The Korean community in New York announced Friday a boycott of McDonald’s for the month of February in protest of what they call mistreatment of the community’s elderly citizens.
“The recent action of the McDonald’s chain in Flushing, New York, that drove away Korean elderly customers who stayed long hours is a clear sign of racial and age discrimination,” the Korean American Parents Association of Greater New York said in a statement.
The move came after a report in The New York Times detailed the conflict between the Flushing McDonald’s and a group of elderly Koreans.
Earlier on Thursday, the newspaper published an article on the growing frustration of the branch’s management over the Korean seniors who take up all the store’s tables for hours, buying only a small order of fries and obstructing other business.
According to the report, the burger chain, located on the corner of Parsons and Northern Boulevards, has called the police four times since November last year to clear out the group.
“Everywhere you go in the U.S., senior citizens pass hours and chat over a cup of coffee and that is big part of American culture and ordinary life,” the organization said, lashing out at the McDonald’s chain.
The group said it wanted to send a warning to “arrogant McDonald’s” by boycotting the fast food joint.

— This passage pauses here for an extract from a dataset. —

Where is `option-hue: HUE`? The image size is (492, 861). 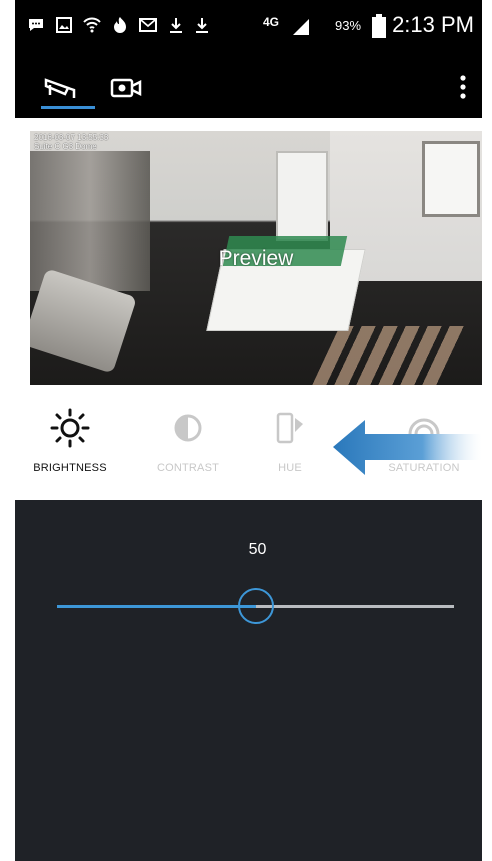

The main customers of the disputed store are known to be Koreans.
“Treating our senior citizens, or our parents’ generation, as criminals is an insult to Koreans as a whole. Our elderly citizens are the ones who have overcome the aftermath of the war and drove our nation to become one of the top ten economies in the world. They deserve respect,” the statement read.
Korean netizens here showed mixed reactions at the news. Some expressed their disappointment in the elderly who might discolor the image of Koreans, while others berated McDonald’s for instituting a 20-minutes limit to sit and eat, a rule put in place because of the seniors’ loitering.